We are glad to see that our work sparks interest and believe that the formal framework that we proposed lays a good foundation for studying this phenomenon. We will add a speculative discussion on the possible reasons for hidden knowledge (as also suggested by reviewer T7HJ) and a call for future research to extend our study to a broader range of model sizes in order to better understand how scale affects a model’s capacity to surface internal knowledge.


Summary

Thank you for highlighting these important points. We hope that our response clarifies that we addressed them carefully in the design of our study but did not explain them clearly enough in the paper. We are committed to revising the paper accordingly.

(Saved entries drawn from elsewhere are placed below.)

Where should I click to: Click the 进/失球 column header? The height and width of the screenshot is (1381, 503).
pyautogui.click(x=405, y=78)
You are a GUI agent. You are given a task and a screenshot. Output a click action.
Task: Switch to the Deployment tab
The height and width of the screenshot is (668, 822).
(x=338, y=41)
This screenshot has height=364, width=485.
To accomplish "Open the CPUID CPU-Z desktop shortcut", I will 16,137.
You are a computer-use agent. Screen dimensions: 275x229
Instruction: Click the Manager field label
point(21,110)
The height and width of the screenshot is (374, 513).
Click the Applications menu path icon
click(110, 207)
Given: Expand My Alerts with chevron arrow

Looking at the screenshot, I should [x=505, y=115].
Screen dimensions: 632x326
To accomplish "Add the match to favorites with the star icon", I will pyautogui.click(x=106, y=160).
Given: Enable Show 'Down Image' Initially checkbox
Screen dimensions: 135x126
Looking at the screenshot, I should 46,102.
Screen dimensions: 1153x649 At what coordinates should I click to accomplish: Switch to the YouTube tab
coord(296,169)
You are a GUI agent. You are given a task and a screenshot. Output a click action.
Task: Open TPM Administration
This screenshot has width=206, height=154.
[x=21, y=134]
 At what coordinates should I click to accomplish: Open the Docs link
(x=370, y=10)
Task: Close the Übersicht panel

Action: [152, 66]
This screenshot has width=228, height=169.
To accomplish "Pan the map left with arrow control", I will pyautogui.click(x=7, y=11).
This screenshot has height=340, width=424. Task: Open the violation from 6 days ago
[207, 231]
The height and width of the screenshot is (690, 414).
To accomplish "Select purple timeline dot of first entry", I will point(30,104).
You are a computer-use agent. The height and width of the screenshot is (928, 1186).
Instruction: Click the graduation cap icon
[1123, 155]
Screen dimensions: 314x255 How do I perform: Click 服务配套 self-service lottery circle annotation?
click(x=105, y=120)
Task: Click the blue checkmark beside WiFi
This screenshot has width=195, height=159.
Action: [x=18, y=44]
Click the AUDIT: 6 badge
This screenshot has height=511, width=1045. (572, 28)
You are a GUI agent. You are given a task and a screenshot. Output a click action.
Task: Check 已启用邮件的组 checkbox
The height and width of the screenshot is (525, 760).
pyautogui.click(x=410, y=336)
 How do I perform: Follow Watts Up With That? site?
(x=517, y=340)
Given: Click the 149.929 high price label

We hope that you will reconsider your evaluation based on our response and we are happy to continue the discussion in case you have further concerns.

评论

We ran a smaller scale [1] experiment using Qwen3-32B: a larger and newer model, released just a month ago, on April 29, 2025 [2]. The results indicate that Qwen3-32B exhibits hidden knowledge, with about 34% gap between external and internal knowledge [3], as reflected in the table below. As in Figure 1, we report both the K and K* scores for each method, and compute the percentage difference between the best-performing external scoring function and our internal scoring function (Probe), which are all statistically significant. You can view a qualitative example, in the same format as our case study in Figure 4, in this link: https://tinyurl.com/4jwnk3dp.

Scoring MethodKK*
P(a|q)0.410.08
P_norm(a|q)0.400.09
P(True)0.500.09
Probe0.67 (+34%)0.13 (+44%)

We are working on extending this experiment to the full-scale experimental setup to the camera ready version, and we will also add a call for future work to further explore the effects of model scale on its ability to expose its internal knowledge. We could not perform a full-scale experiment during the rebuttal since our experiments are computationally intensive [4], and our limited access to compute resources makes it difficult to run experiments with new models, especially of a larger capacity.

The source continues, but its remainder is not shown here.